╭─ EXTRAIT SOURCE
Dans l’avant-propos de son ouvrage Lectures de ville, Marcel Roncayolo (2002),  rappelle que le temps de la ville est pluriel (fabrication, usages, pratiques) et que celle-ci évolue à des rythmes syncopés et dans des temporalités différentes. La patrimonialisation est une de ces pratiques qui joue avec le temps de la ville : elle tente de le figer en certains lieux. C’est une activité primordiale, car elle donne sens à la ville en rendant visibles différentes strates temporelles par une diversité architecturale plus ou moins importante. Mais cette diversité esthétique produit aussi souvent une homogénéité sociale par la gentrification qui l’accompagne (Hovig Ter Minassian, 2012). On peut alors se demander s’il est possible de comprendre la coprésence d'architectures de différentes époques comme une marque de toutes les diversités ? En parallèle de la patrimonialisation, une autre activité qui joue avec le temps de la ville : la rénovation urbaine. Cette dernière cherche à actualiser la ville, à la rendre plus adaptée au temps présent. Les opérations de rénovations urbaines qui ont lieu aujourd’hui partent du constat de l’échec du fonctionnalisme. Contourner le fonctionnalisme a été en premier lieu une entreprise théorique, menée d’abord par François Choay (1980) qui souhaitait redonner place à l’histoire, aux mots et aux symboles dans l’étude des villes. Celle-ci a ensuite basculée dans le domaine pratique. On peut le voir par exemple avec Magnaghi (2000) qui dans le projet local critique le statut de résident qui nous est conféré par les métropoles au profit de celui d’habitant, c’est-à-dire un individu impliqué dans son échelon local. Si ces deux auteurs n’évoquent pas la diversité, leurs réflexions peuvent nourrir nos questionnements sur la création de la diversité. Les politiques publiques sont-elles en mesure de créer des formes architecturales et urbanistiques qui font ville, où ne peuvent-elles produire que de l’urbain ? Commet contourner le fonctionnalisme sur le terrain et réinjecter de la diversité dans les espaces qui en sont dépourvus ? Enfin, est-il possible de recréer de la diversité en proposant un mode d’habiter différent et peut-être par des politiques publiques renouvelées, moins top-down et plus bottom-up, à l’échelle locale, comme le propose Magnaghi.
╰─
■ **EXERCICE PROPOSÉ A**:
D'après l'extrait sur le temps de la ville, quelle activité cherche à actualiser la ville pour la rendre plus adaptée au temps présent ?
■ **EXERCICE PROPOSÉ B**:
Reprenez l'extrait sur le temps de la ville à la suite de sa dernière phrase.
╭─ ENTRÉES FOURNIES
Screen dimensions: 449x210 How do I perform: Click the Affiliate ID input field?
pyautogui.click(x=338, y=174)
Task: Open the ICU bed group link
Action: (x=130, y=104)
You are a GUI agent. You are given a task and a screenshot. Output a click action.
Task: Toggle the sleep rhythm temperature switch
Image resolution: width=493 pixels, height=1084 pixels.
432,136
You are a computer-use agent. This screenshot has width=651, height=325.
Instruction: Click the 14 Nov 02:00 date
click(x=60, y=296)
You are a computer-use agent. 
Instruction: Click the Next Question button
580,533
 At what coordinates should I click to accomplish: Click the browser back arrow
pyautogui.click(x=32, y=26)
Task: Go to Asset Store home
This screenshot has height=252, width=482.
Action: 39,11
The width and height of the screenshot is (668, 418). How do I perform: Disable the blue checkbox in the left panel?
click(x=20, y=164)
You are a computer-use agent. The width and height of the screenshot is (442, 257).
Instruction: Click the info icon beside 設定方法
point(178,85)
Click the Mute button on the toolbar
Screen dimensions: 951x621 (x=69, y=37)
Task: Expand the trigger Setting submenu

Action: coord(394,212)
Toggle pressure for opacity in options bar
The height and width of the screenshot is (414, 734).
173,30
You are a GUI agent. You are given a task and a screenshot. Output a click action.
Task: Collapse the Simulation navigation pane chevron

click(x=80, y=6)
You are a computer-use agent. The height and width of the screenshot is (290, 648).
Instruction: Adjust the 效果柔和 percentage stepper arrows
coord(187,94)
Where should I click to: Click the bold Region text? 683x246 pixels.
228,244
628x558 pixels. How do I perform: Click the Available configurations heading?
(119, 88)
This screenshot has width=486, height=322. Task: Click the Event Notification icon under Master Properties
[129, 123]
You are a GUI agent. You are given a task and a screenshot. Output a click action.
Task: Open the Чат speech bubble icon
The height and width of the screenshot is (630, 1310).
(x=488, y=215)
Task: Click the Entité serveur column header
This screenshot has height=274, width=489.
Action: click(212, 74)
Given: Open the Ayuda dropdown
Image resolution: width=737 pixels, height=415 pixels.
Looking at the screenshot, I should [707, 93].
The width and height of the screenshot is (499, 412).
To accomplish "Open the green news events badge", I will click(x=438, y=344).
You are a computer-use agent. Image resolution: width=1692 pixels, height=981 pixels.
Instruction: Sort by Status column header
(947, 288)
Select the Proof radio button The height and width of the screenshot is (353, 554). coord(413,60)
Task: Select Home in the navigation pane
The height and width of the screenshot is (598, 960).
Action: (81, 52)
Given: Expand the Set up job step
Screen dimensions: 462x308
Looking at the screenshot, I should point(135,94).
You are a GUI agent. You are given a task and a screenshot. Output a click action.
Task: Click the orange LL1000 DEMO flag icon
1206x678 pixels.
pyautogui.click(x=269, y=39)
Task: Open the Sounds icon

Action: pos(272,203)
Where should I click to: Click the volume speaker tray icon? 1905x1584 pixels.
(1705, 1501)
╰─
■ **RÉPONSE ATTENDUE A**:
La rénovation urbaine.

■ **RÉPONSE ATTENDUE B**:
Axe 3 : La diversité des villes et les formes de l’habiter: villes éphémères, villes utopiques, villes nomades

La définition de la ville comme un habitat a été proposée par Max Weber (1921). Cette notion a été utilisée pour décrire la ville et le territoire depuis différents regards : géographiques, sociologiques, historiques, et philosophiques (Paquot et al, 2007). A partir du moment ou les villes sont fondées, elles deviennent une utopie, un mythe, elles nourrissent l’imaginaire urbain et concentrent les rêves, les attentes et les souhaits de leurs habitants. Les événements historiques comme les guerres et les catastrophes naturelles - tremblements de terre, incendies, ou tsunamis -, ont pu avoir des conséquences importantes sur la configuration urbaine. Le paysage de la ville peut changer radicalement, elles peuvent être ruinées et complètement reconstruites sur le même emplacement, démontrant ainsi leur résilience. Dans d'autres cas, les villes ont pu être déplacée et refondées ailleurs (Alain Musset, 2002). Mais la diversité des villes ne peut pas être tout simplement attribuée au hasard. Les politiques publiques jouent un rôle fondamental sur transformation constante des villes et leurs fonctions. Les limites de la ville s’élargissent, les frontières entre les différents quartiers se confondent avec les nouvelles frontières urbaines. La localisation des logements sociaux, le prix du loyer, la définition de zones prioritaires, entre autres, marquent l’hétérogénéité mais parfois aussi la ségrégation socio-spatiale. Néanmoins, les habitants ne sont pas toujours muets et inactifs, ils peuvent tenter de prendre leur « droit à la ville », changeant par leurs actions le paysage urbain avec la création d'activités au-delà de la seule habitation : loisirs, commerce, lieux artistiques....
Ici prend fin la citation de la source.